Once there, the unrepentant couple careen between extravagant declarations of undying love, verbal one-upmanship and escalating hostilities until the aggrieved Victor and Sibyl turn up to spark a further reassessment of the situation.

Guided by Aaron's light touch, these accomplished actors are a pleasure to watch as they meet the demands of the play's fizzy mix of elegance, laugh-out-loud humor and rapid-fire dialogue.

While Angie Light in the small role of long-suffering maid Louise is one-note, Surdyke and Von Dohlen are a ferocious delight, rollicking through the fast-paced repartee, hairpin mood turns and sexy clinches with spot-on comic timing and graceful physicality.

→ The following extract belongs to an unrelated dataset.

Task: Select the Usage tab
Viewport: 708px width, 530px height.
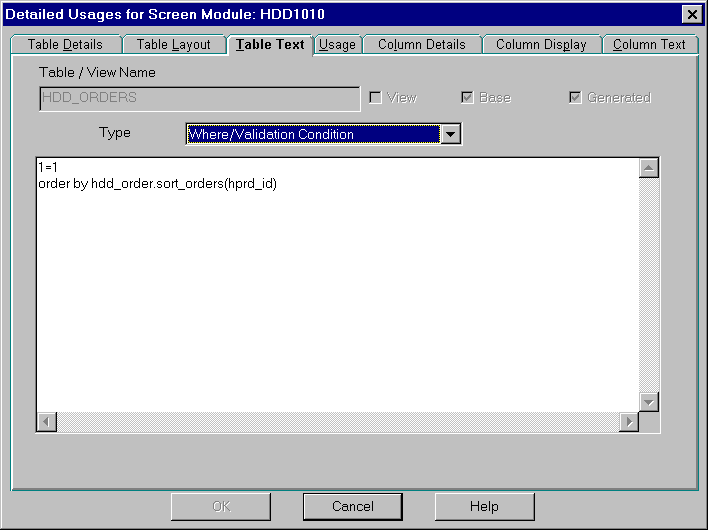Action: (x=337, y=45)
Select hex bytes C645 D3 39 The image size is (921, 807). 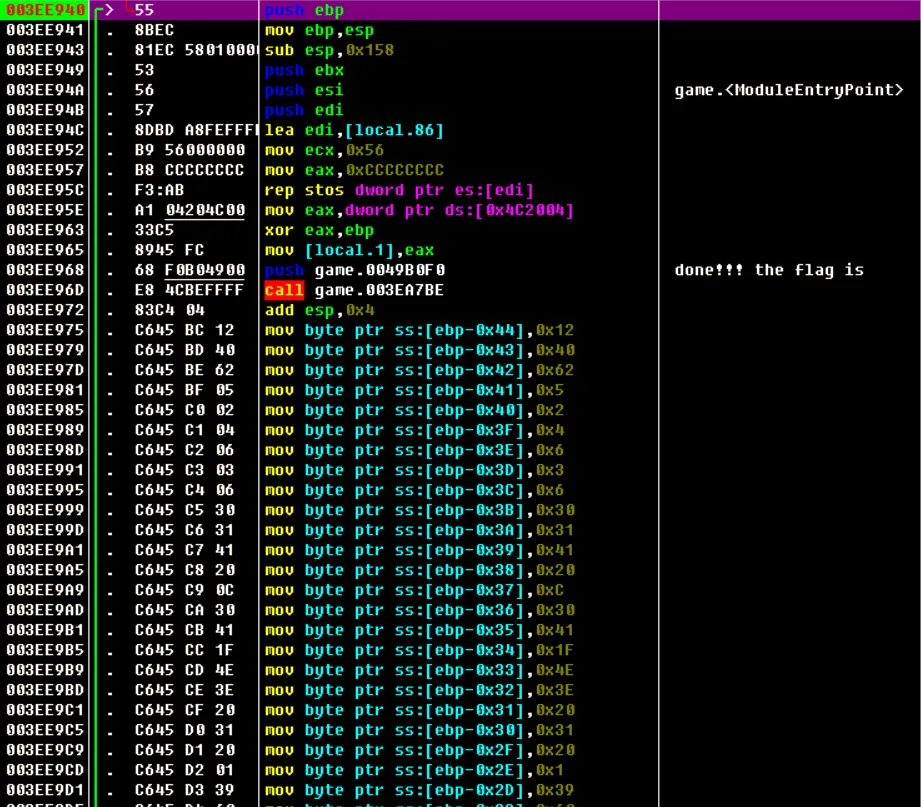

Witzke's Victor is a hoot in his clench-jawed earnestness; Abrams, with her big eyes, cupid's-bow mouth and cap of tight blond curls, mines comic gold as Sibyl, with just a look and a sly tug of her foundation garments.

Speaking of garments, costume designer Shon LeBlanc, who supplies numerous costume changes, nearly steals the show with the lavishness of his contribution: sleek day wear, hats and gloves, satin pajamas, backless evening gowns with feathers and loads of sparkle, tuxedos and three-piece suits.

Other production values in the small black box theater are nicely considered, too, with J. Kent Inasy's ambient lighting and clean sound design by Max Kinberg that includes cued period music for the gramophone and strategically placed piano.